■ REQUIRED WORK:
Answer these from the excerpted passage below:
(a) What kind of work let the Los Angeles branch build strong alliances in the black community?
(b) What is the title of Binh's latest article for The North Star website?
(c) In the quoted opening, what is the democratic revolution described as a battle against?

■ EXCERPTED PASSAGE:
Start

This jibes with my own observations. The Los Angeles branch was able to build strong alliances in the black community in that city because of its anti-death penalty work. It’s worth asking if that type of organizing is more valuable in the long run than recruiting college students.

Victor Toils also argues that the ISO’s “bigger and broader” approach to movement building sometimes results in it siding with liberals against radicals. This is true, but it is not necessarily a bad thing. It depends on the particular circumstances and the particular arguments made by the contending parties. There are self-styled “radicals” out there who have some dubious ideas (conspiracy theories, support for dictators, etc). Just because someone calls himself a radical doesn’t automatically mean that he is right about every issue.

This article has caused a good deal of discussion both inside and outside the ISO. Debate and discussion are always healthy things, despite what some may say.

Pham Binh and the Egyptian Revolution

August 14, 2013

I first became aware of Pham Binh during the late 2000’s. Don’t ask me why, but I had developed a fascination with British political blogs at the time. Binh would often comment on their threads. He would give the impression of being an ISO member (he had actually just left the ISO), while making snarky comments about Alex Callinicos and the British SWP. This struck me as an odd thing for someone to do.

In recent years Binh has taken to writing articles for The North Star website, which is definitely a step up from making weird sectarian comments on British political blogs. His latest article is titled Egypt’s Revolution: Democratic, Not Socialist. It begins:

    In Marxist lexicon, there are two types of revolution: democratic and socialist, or more scientifically, bourgeois-democratic and proletarian-socialist. These two types of revolution involve different class alignments, have different tasks, and lead to different outcomes, although a two-stage uninterrupted revolution that is initially democratic and becomes socialist is possible. The socialist revolution is a battle between the whole of the bourgeoisie and the proletariat for political supremacy and ends with the victory of either the capitalist or socialist social systems. The democratic revolution is a battle against autocratic rule that removes fetters on capitalist development between a great variety of classes – peasants, workers, students, landlords, capitalists, small business owners. In democratic revolutions, bourgeois forces can be found on both sides of the barricades (unlike in socialist revolutions) and their concrete outcomes can vary tremendously because of their class heterogeneity. Making accurate generalizations about democratic revolutions is difficult since they have occurred on every inhabited continent in one form or another beginning at least 300 years ago.

End

■ PROVIDED MATERIAL:
Start

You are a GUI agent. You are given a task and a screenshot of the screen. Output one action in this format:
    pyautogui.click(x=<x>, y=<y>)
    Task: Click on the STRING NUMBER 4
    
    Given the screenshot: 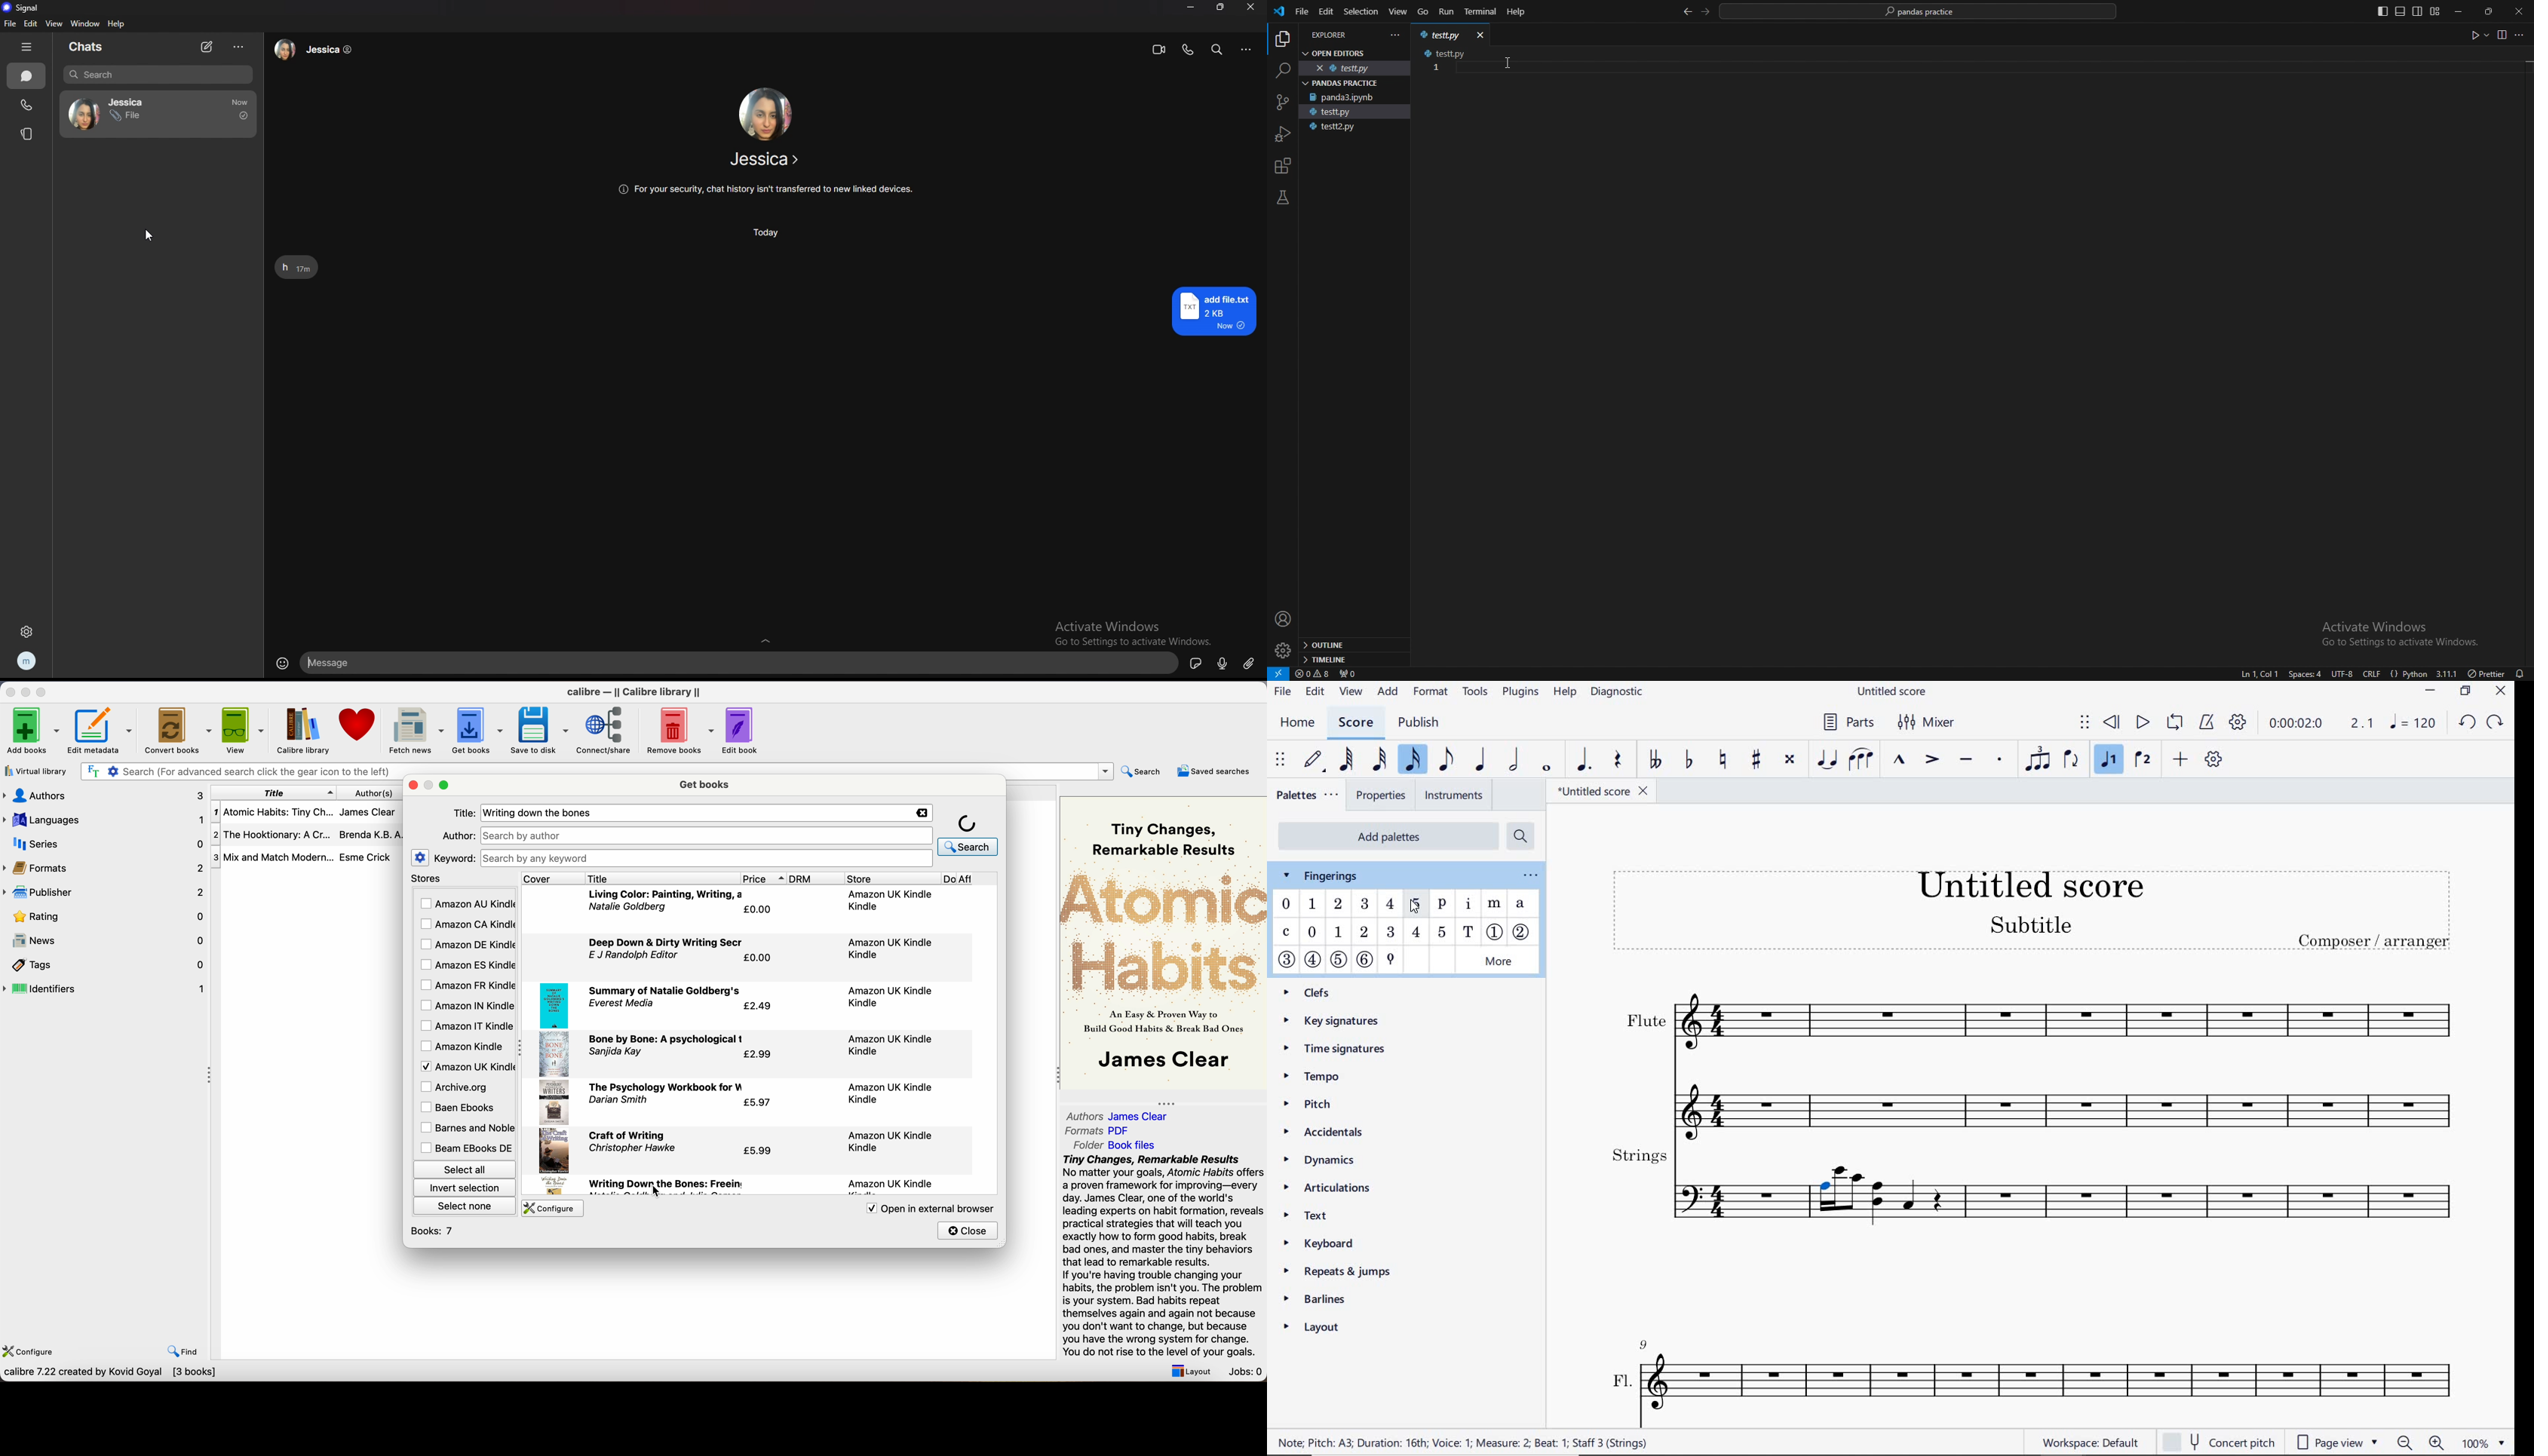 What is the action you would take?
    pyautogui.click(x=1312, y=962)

End

■ COMPLETE OUTPUT:
(a) Its anti-death penalty work.
(b) Egypt's Revolution: Democratic, Not Socialist.
(c) Autocratic rule.